Apple fans have been waiting a long time for the iPhone 5. Now that it's finally here, does it live up to the hype? After spending a week with the iPhone 5, we offer our thoughts on this highly anticipated device.
At first glance, the iPhone 5 closely resembles the 4 and 4S, but there's more to it. Apple replaced the glass back and stainless steel band with an aluminum case—similar to the MacBook lineup—which made the phone 18 percent thinner and 20 percent lighter. The iPhone 5 is also slightly taller to accommodate the larger 4-inch, 16:9 screen.
When holding the phone, it's quite remarkable how light it feels. Yet it retains the high-quality feel you've come to expect from Apple products, which the company claims are made with the same precision as an expensive watch.

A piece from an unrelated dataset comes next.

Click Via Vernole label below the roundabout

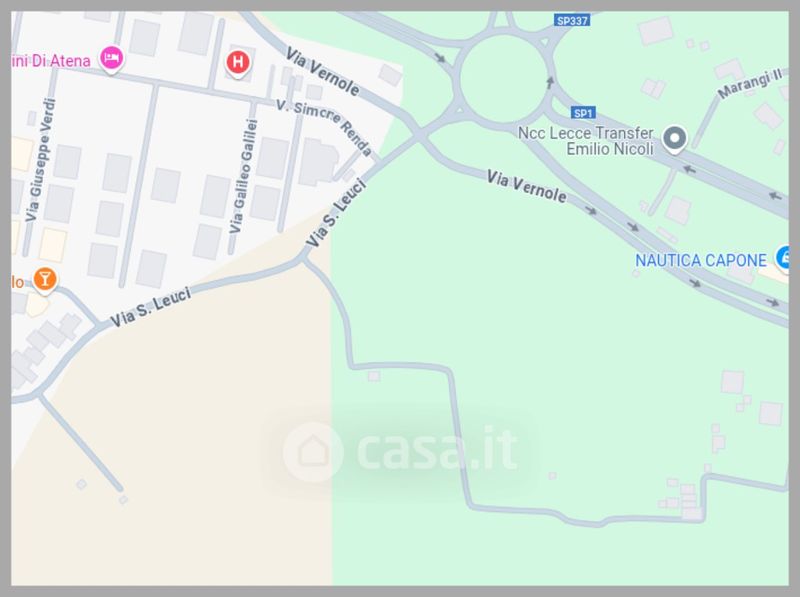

The new thin form feels great in your hand and you hardly notice that it's taller. The bigger screen lets you see more content, but it's still usable in one hand.
Drop tests have shown that the 5 is one of the most durable phones, making it ideal for athletes on the go. The testers had to spike the phone to break it. However, the slate black version is susceptible to scratching, which can reveal the silver aluminum underside. We have yet to experience any issues with this, but we don't recommend carrying your keys and phone in the same pocket.
The iPhone 5 includes Apple's new A6 chip, said to be more than twice as fast as the 4S, which was no slouch. These claims were verified in benchmarks, where it was found to be the fastest phone on the market. The greater speed is definitely noticeable in the increased overall fluidity of iOS. Apps load quicker and games play smoother.
Another major speed improvement results from the inclusion of LTE cellular technology, which offers data speeds up to 100 MB/s. In real world tests, we averaged around 10 to 12 MB/s on AT&T's network, which is still probably faster than your Wi-Fi at home. You can instantly show off your highlights on YouTube or quickly find your favorite articles on STACK!
The one knock on LTE is that it kills battery life. This is the main reason why most phones are growing in size, with huge screens—so they can fit a bigger battery. The iPhone 5 actually shrinks in overall volume compared to its predecessor, yet it has better battery life. We had no problem getting a full day of normal use, which is great if you're on a travel team and want entertainment on the bus.
The iPhone 5 retains the same 8MP iSight camera as the iPhone 4S, with a few improvements. It takes clearer pictures in dark settings, and it can snap photos about as fast as you can press the button. If you want to capture a live sport photo, this feature is key. Video mode has a better stabilizer, so your footage isn't as jumpy and you can take photos while recording. This is one of the best cameras in a cell phone, but it does not blow away the competition like the 4S did when it was released.
On the opposite side of the phone lies the FaceTime camera, which is upped to 1.2MP and records 720p video. It is perfect for video chatting with friends in HD or for snapping respectable photos—albeit inferior to the iSight camera.
Apple's white earbud headphones have been basically unchanged since they debuted with the original iPod in 2001. Yes, they came with the product, but they were terrible. With the iPhone 5, Apple has raised the bar with a design that delivers better sound while staying put in your ears. We found them much more comfortable, but they did fall out occasionally while we were jogging. And although they don't match the sound quality or comfort of high-end headphones, their sound quality is significantly improved, with a deeper, more resonant bass.
To accommodate the thin form factor, Apple had to change the design of its standard 30-pin dock connector. Along with the map application, this is one of the more controversial aspects of the new phone. The new Lightning connector is superior: significantly smaller, more durable and reversible, so you don't have to align the connector right side up.
The big issue is that people have spent significant amounts of money on accessories that don't fit the iPhone 5 connector. Apple offers adapters, but they run $29 and $39. We approve the connector upgrade, but a free adapter in the box would have been much appreciated.
Overall, the iPhone 5 is one of the best, if not the best, phones on the market. It blends state-of-the-art design with ultra-modern technology to provide a complete phone package. And it's a great option for athletes because of its speed, durability and camera features.
The iPhone 5 is available on Apple.com for AT&T, Verizon and Sprint in black and white for $199 (16GB), $299 (32GB) and $399 (64GB).